Mechanical erosion is also attributed to the stirring action occurring in lower-frequency furnaces. The large meniscus and stirring features of lower frequency furnaces result in a gradual abrading of the refractory hotface.
Buildup is characterized by an increase in refractory-wall thickness caused by the precipitation or adherence of metallic oxides to the refractory hotface. The sources of the metallic oxides are often the same as those that create a chemical erosion condition, but the difference is these contaminants are typically inert to refractories.
The source of these metallic oxides is either oxidation of the molten metal or contaminants charged into the furnace.
Figure 7 shows a refractory sample that experienced silica buildup, it was caused by molding sand being inadvertently charged back into the furnace as an attachment to gates and risers.
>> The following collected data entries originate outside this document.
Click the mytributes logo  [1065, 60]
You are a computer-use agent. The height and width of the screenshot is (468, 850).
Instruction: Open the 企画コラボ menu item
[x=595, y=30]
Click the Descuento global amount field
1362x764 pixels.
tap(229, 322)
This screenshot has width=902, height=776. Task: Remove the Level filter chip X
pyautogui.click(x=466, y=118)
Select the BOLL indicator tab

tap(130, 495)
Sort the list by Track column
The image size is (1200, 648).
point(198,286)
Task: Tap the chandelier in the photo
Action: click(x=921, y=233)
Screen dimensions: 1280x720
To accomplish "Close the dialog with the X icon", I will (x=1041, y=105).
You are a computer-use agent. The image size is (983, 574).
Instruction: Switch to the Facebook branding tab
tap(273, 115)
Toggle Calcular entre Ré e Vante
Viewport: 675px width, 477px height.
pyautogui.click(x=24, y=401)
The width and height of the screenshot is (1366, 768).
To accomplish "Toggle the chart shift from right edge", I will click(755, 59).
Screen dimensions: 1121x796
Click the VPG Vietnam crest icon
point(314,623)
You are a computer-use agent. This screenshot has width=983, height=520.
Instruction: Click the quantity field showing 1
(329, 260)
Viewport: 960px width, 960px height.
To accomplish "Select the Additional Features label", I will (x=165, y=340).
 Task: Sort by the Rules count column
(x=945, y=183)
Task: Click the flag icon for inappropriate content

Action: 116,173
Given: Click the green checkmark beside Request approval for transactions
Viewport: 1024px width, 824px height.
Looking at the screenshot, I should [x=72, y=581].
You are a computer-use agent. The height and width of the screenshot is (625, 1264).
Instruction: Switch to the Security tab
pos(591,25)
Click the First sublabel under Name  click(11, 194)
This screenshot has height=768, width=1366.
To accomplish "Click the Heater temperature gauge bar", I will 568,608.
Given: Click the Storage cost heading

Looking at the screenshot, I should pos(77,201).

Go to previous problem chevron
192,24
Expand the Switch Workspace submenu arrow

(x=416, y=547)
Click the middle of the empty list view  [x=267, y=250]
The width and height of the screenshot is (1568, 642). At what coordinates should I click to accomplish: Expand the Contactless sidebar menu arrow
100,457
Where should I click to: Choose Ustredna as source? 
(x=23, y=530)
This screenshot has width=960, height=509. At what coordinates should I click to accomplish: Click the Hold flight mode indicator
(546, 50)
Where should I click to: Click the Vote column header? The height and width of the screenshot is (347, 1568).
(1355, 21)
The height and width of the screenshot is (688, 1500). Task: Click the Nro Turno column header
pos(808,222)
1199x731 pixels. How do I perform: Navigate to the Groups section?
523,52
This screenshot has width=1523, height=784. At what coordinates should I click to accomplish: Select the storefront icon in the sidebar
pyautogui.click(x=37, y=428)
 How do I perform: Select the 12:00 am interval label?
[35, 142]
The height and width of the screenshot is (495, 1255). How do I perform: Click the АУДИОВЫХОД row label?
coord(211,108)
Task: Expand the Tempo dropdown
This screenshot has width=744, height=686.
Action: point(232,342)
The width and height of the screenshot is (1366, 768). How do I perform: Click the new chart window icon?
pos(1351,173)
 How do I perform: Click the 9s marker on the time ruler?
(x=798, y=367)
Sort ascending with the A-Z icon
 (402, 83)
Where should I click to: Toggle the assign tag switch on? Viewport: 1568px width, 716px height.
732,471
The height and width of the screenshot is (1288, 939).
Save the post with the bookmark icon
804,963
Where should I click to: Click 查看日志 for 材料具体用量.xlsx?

Lining life is increased by eliminating or reducing the amount of sand adhering to the charge material.
Saturation occurs when the hotface refractory is impregnated with metal or metallic oxides. Molten metal saturation is typically the result of a low-installed density refractory or premature molten metal exposure.
A refractory installed to a low density saturates readily with molten metal. This saturation is the result of the refractory absorbing the liquid metal.
The other cause for metallic saturation is premature molten metal exposure. If liquid metal is exposed to the refractory prior to hotface formation, saturation results. Figure 8 illustrates a refractory hotface that was exposed to liquid metal before a proper hotface was formed. Extensive metal saturation occurred and an erratic hotface surface resulted. Lining life is optimized by following a sinter schedule that ensures proper hotface development prior to molten metal exposure.
Metallic oxide saturation can occur if slag chemically attacks a refractory lining. Slag penetration of a refractory cross section can result from a low-density refractory. Again, a low-installed density refractory matrix acts much like a sponge.
Any saturation has an adverse effect on lining the saturation alters the entire chemical, thermal and mechanical behavior of the refractory lining, and results in less than optimal refractory performance.
Figure 9 represents an ideal silica dry ram refractory cross section. This sample was removed from the taper of a coreless induction furnace melting gray iron.
The white cristobalite zone measures more than 1 in., and the quartz backup measures about one third of the refractory cross section - both ideal conditions. This refractory was installed to an optimal density and sintered according to specification, which resulted in a dense, properly developed hotface that resists slag and metal attack.
Also, furnace operations were controlled, so this refractory was not exposed to extensive thermal shock conditions or superheating. Therefore, no cracking, finning or superheating occurred during this campaign. This refractory achieved optimal lining life due to ideal operational conditions.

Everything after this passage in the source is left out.